The Yerkes-Dodson curve--A better life with just the right amount of anxiety
In 1908, a pair of psychologists, Robert M. Yerkes and John D. Dodson, conducted a series of experiments with mice to learn about the relationship between arousal (in other words, anxiety) and performance, which led to the so-called "Yerkes-Dodson Law." These experiments showed that an increase in mental and physiological arousal is directly associated with an increase in performance--but only up to a point. This is easy to understand if you think about that first cup of coffee that you have in the morning, which raises your body's level of arousal and helps you focus a little better.
But drinking more and more coffee doesn't send your performance levels higher in a straight line. Eventually, the coffee has an unintended effect. Imagine having a few too many cups of coffee on an empty stomach because you hadn't slept much the night before. For most people, this would lead to jitters, possibly a pounding heart, less ability to focus, and an overall decrease in productivity.

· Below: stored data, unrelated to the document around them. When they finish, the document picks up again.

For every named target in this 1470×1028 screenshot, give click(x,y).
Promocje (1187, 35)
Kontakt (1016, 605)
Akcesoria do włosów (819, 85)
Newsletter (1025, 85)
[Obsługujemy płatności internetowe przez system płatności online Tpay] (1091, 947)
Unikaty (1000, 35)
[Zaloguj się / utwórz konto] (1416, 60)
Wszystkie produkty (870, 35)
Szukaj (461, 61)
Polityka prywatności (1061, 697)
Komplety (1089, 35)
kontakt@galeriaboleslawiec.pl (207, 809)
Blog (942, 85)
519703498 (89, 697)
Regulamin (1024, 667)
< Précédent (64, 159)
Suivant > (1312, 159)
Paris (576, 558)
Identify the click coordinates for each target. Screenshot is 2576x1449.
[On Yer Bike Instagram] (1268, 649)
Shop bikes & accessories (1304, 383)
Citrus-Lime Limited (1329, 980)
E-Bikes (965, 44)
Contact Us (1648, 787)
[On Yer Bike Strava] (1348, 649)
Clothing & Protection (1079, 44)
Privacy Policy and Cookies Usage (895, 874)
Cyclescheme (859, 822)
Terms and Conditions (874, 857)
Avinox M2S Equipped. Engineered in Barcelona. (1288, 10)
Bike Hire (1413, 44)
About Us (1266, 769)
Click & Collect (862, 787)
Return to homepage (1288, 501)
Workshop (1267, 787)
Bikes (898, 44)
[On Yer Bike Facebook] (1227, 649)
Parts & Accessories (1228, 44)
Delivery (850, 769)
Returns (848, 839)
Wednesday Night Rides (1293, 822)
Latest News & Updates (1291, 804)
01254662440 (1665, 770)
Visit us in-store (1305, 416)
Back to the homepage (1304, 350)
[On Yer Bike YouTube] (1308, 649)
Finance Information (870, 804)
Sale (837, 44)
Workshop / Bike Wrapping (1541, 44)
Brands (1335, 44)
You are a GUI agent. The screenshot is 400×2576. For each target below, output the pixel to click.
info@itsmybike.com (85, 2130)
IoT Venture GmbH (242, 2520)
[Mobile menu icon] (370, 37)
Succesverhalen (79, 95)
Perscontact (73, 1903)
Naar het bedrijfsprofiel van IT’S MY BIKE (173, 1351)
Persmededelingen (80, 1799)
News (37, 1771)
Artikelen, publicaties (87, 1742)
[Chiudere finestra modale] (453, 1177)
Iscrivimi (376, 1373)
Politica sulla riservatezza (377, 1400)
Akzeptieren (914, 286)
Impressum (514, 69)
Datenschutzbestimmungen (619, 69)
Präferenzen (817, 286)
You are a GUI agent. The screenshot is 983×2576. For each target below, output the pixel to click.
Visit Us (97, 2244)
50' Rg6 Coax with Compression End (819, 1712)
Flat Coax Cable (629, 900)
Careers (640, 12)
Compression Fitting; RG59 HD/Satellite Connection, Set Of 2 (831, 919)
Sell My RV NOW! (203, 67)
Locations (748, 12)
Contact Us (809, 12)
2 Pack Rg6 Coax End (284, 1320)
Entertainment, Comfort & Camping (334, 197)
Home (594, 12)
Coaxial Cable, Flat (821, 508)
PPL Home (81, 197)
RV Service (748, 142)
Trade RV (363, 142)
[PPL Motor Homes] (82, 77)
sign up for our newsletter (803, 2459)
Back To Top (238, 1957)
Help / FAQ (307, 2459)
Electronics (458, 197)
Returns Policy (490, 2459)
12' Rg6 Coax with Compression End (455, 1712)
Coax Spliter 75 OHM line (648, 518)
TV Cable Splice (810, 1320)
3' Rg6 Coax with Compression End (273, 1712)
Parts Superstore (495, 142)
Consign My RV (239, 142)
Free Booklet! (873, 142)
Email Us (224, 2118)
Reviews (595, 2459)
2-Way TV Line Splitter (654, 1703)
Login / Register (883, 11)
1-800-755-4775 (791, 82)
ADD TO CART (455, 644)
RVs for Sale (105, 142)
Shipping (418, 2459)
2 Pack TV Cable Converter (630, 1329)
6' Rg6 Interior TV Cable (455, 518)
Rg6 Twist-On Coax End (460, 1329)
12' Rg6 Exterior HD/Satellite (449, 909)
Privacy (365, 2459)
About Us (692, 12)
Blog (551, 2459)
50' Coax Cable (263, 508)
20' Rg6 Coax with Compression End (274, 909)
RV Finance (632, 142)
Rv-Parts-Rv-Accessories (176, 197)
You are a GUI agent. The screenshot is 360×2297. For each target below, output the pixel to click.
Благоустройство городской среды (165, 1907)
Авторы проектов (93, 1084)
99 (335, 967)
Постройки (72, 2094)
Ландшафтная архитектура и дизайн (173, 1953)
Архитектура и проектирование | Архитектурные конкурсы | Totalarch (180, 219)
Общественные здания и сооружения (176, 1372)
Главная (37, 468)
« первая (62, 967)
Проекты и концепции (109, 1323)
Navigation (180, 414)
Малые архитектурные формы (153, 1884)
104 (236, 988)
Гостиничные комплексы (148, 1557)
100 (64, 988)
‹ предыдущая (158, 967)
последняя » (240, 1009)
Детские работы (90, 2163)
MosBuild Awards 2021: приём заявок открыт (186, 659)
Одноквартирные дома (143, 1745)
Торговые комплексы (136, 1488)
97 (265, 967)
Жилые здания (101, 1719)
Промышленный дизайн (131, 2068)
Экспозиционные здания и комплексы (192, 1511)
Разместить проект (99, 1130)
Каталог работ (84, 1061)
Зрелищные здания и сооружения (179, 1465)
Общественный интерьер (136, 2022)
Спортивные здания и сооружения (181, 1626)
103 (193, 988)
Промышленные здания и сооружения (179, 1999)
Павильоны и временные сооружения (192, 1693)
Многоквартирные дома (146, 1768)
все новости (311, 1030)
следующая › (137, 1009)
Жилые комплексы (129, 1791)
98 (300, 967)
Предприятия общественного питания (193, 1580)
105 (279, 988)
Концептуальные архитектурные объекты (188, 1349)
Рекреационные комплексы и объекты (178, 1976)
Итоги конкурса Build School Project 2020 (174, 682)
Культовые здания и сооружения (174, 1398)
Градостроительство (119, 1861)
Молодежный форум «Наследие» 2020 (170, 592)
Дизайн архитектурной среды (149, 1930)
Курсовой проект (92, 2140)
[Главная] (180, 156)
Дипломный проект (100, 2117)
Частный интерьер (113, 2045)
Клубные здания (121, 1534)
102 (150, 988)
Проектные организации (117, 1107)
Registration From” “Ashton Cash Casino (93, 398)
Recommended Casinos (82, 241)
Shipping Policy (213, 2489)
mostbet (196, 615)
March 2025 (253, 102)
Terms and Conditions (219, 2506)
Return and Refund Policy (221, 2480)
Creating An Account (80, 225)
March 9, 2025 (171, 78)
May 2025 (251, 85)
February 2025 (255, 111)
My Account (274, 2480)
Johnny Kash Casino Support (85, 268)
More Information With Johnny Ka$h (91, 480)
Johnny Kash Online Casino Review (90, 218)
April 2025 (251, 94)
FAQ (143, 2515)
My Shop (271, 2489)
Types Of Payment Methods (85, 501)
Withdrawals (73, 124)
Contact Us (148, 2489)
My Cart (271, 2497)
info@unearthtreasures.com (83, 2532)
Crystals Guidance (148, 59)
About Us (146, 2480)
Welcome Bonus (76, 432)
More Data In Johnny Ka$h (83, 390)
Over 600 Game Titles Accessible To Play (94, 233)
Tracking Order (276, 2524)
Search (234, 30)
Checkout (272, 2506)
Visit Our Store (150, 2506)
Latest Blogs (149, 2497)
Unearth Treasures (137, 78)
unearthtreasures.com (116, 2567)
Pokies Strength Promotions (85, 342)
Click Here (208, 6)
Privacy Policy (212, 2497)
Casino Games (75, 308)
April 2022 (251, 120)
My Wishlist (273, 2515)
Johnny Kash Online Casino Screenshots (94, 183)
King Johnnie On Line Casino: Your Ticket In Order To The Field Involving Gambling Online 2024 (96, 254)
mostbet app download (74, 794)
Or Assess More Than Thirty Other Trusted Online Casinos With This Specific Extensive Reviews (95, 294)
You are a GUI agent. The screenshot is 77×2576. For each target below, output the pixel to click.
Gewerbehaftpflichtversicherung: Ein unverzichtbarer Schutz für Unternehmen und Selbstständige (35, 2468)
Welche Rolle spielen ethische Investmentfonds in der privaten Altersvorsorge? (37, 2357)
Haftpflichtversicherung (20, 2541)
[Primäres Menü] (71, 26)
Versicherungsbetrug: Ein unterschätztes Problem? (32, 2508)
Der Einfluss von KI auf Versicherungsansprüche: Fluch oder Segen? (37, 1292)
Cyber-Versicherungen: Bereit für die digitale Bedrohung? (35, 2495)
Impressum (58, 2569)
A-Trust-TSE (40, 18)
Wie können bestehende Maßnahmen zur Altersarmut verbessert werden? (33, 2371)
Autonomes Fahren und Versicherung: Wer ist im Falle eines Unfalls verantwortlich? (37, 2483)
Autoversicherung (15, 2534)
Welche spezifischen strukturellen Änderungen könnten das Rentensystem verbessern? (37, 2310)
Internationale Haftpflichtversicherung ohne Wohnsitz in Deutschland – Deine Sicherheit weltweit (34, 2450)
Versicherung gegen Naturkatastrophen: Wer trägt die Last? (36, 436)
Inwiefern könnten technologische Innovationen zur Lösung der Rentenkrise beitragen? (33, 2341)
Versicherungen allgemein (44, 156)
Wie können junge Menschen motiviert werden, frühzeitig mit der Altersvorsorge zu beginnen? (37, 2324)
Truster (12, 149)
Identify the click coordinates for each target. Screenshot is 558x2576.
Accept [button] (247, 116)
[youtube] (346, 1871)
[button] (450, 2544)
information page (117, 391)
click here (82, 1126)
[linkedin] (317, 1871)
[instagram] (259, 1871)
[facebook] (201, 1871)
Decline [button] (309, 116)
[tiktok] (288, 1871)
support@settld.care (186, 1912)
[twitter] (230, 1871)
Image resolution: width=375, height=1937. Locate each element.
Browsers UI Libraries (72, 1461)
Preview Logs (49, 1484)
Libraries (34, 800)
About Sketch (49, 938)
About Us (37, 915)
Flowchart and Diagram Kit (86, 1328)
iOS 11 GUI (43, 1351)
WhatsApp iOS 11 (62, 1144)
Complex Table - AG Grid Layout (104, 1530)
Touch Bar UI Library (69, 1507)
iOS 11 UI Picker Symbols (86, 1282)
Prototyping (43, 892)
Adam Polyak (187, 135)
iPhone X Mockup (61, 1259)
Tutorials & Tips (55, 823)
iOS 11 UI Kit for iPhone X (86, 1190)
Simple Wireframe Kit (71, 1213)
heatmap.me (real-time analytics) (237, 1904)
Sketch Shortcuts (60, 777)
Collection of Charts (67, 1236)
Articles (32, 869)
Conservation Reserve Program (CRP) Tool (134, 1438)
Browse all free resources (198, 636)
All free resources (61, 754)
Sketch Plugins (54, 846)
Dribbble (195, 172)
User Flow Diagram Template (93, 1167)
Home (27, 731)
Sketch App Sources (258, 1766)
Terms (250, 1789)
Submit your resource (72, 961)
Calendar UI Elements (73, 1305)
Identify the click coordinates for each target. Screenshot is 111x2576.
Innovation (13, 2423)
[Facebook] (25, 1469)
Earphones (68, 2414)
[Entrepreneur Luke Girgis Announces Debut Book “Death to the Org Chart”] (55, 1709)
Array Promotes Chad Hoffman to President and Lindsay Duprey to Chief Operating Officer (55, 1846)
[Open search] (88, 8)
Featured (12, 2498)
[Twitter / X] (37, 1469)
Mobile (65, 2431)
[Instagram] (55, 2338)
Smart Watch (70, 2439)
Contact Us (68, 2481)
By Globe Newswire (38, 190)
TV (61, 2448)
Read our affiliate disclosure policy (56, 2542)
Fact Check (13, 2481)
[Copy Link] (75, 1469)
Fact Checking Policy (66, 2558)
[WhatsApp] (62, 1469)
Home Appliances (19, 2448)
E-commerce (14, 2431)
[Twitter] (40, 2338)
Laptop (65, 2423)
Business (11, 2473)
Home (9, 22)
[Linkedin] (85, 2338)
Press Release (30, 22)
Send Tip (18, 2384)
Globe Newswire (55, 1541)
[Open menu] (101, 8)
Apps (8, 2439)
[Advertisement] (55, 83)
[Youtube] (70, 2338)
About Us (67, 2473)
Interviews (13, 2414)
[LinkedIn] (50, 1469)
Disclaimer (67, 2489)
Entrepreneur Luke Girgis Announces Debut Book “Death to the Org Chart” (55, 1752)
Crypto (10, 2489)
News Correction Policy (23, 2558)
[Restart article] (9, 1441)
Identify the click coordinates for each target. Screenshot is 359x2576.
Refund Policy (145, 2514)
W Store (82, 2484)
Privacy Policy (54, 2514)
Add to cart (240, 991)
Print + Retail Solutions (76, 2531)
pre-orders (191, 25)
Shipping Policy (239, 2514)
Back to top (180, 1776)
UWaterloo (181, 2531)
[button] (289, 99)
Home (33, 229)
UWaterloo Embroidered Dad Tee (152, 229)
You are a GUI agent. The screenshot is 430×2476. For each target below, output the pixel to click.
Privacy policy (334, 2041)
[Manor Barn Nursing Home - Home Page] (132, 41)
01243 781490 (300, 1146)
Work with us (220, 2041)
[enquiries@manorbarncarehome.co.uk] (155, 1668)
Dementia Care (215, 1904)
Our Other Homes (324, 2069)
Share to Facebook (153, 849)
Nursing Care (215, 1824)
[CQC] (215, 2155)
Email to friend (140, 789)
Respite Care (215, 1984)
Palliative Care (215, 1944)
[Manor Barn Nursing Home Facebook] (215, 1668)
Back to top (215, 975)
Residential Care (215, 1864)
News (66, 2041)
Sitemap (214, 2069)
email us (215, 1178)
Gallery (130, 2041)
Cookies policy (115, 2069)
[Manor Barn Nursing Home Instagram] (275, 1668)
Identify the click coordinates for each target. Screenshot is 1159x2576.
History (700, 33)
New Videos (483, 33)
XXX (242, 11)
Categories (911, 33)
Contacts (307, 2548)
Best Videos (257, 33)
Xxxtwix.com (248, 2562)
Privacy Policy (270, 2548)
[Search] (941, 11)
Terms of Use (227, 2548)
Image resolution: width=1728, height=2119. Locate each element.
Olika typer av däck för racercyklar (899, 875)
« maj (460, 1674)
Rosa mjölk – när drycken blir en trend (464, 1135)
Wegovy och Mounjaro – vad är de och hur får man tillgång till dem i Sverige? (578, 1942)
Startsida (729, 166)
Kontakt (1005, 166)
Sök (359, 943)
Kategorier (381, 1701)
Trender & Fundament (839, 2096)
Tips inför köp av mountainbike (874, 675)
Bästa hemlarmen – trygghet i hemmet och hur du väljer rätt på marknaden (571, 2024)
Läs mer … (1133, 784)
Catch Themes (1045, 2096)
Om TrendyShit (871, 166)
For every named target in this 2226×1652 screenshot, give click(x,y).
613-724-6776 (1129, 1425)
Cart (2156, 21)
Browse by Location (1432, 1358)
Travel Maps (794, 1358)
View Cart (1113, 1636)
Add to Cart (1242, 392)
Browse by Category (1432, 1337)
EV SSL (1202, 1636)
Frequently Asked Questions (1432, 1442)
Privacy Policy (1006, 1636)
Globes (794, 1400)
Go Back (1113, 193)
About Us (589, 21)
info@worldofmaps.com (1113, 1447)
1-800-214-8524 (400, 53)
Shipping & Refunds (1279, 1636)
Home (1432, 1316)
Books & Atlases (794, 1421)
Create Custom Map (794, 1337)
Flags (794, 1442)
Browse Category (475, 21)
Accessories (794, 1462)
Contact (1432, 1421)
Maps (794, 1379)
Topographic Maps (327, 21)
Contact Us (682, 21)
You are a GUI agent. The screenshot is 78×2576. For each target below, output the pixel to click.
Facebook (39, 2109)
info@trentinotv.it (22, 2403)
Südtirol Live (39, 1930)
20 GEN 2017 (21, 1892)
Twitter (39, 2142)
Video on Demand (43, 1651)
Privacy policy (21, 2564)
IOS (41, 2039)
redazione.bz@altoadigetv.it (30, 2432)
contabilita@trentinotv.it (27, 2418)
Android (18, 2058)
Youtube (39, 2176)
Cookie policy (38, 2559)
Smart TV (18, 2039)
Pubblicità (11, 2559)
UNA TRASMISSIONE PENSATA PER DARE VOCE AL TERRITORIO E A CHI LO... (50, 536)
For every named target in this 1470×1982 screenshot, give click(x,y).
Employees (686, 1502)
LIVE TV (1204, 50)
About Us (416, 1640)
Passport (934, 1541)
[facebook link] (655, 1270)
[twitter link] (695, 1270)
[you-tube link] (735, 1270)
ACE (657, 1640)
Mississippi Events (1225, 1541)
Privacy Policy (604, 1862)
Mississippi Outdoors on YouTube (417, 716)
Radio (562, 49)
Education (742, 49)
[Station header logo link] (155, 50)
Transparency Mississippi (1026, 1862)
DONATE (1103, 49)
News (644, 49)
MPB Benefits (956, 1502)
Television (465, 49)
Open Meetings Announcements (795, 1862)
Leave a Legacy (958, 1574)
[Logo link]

Similarly, the Yerkes-Dodson Law suggests that the increase in performance related to the increase in arousal only goes so far. Moderate levels of arousal are associated with an increase in mental and physical performance. Yerkes and Dodson showed that there was an optimum level of anxiety that supported optimum performance, about mid-way through the curve. For decades, psychologists have discussed this as "adaptive anxiety." This is like being "in the zone," often related with increased focus, creativity, problem-solving, and multi-tasking.